| Aim |
In the entries below, arrange everything from the line containing "At what coordinates" down to the line containing "[x=660, y=69]", both included, as a Markdown table with the columns Row and Text. Skip blank lines and leave the pictures out.

| Materials provided |
--- BEGIN ---

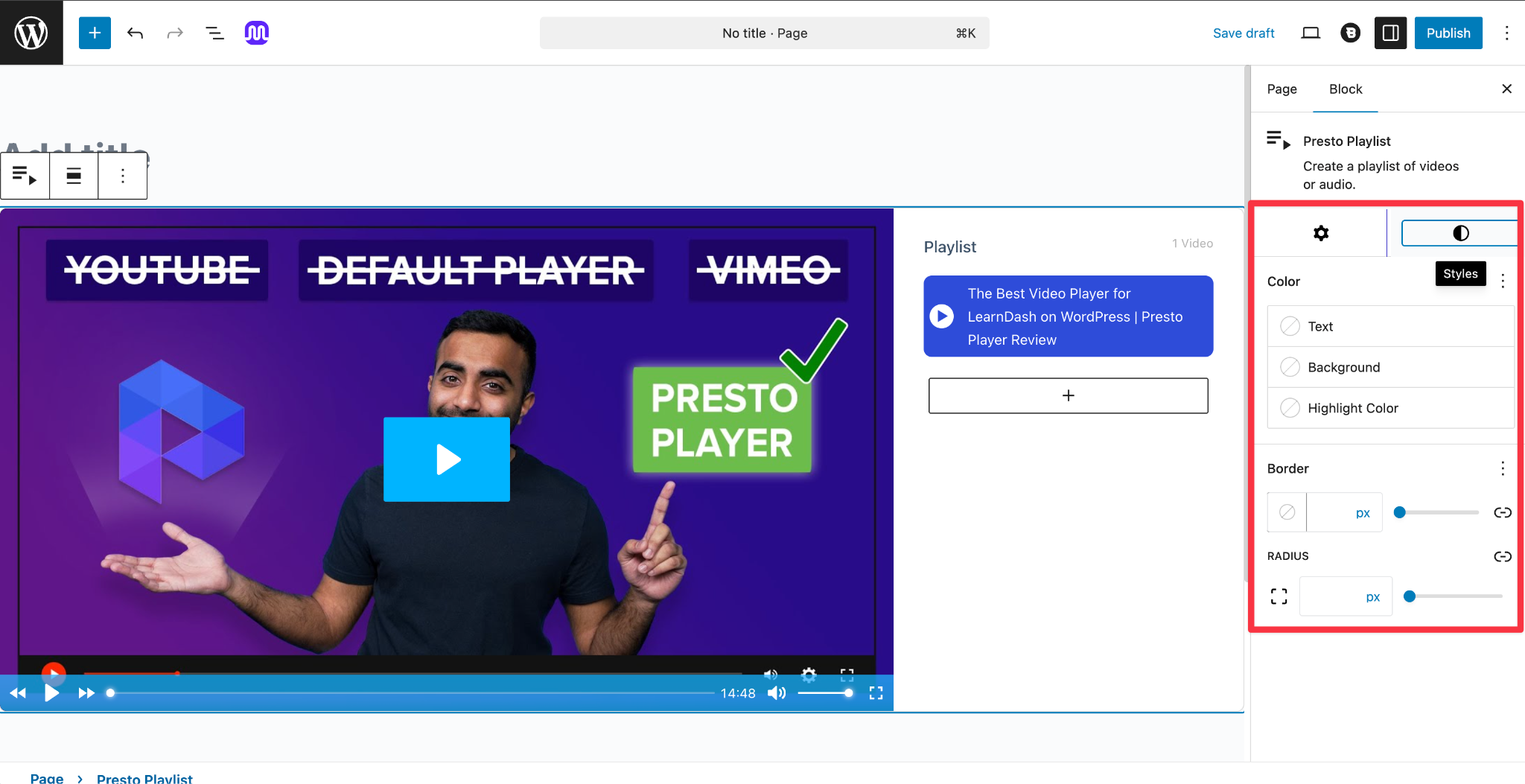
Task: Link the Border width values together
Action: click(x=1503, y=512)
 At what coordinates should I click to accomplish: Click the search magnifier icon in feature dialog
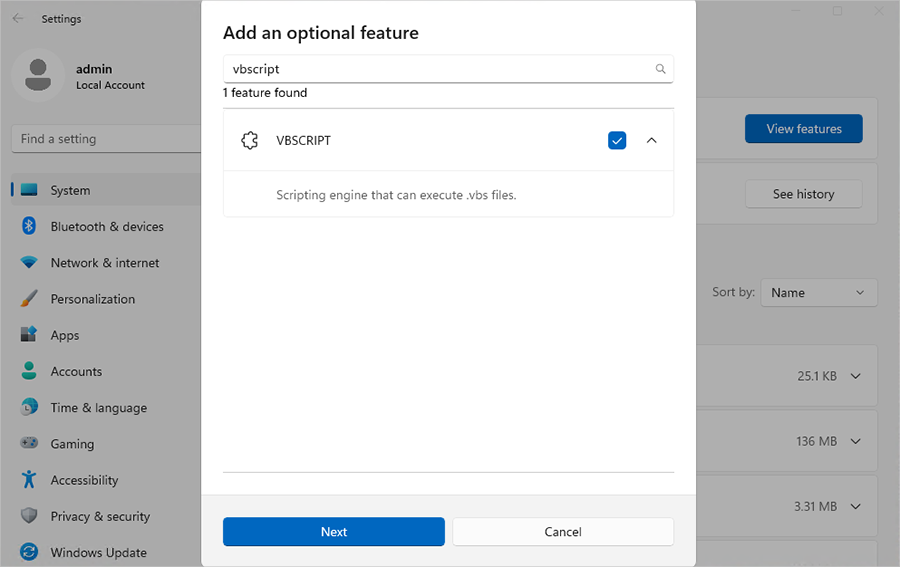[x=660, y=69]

--- END ---
--- BEGIN ---

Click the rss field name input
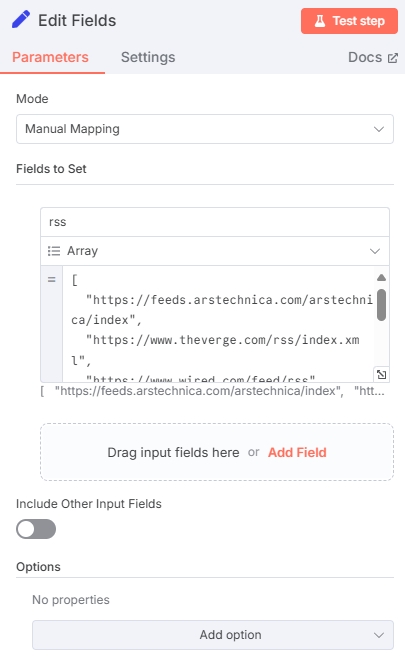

--- END ---
--- BEGIN ---

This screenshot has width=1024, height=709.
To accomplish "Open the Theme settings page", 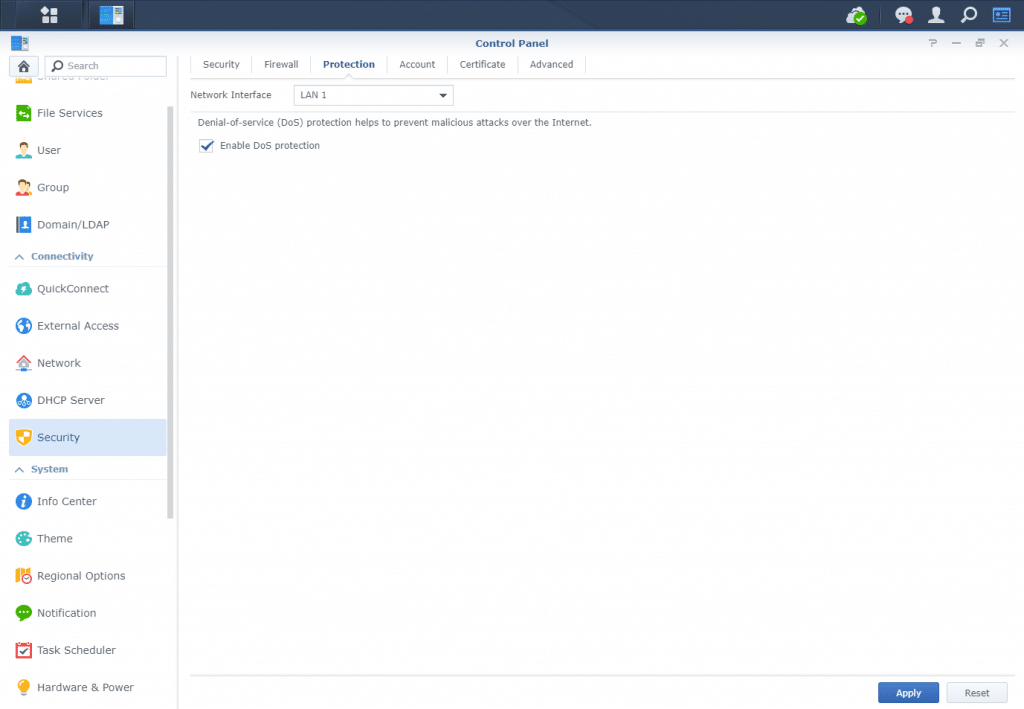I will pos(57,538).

--- END ---

| Answer for this exercise |
| Row | Text |
|---|---|
| 1 |  At what coordinates should I click to accomplish: Click the search magnifier icon in feature dialog |
| 2 | [x=660, y=69] |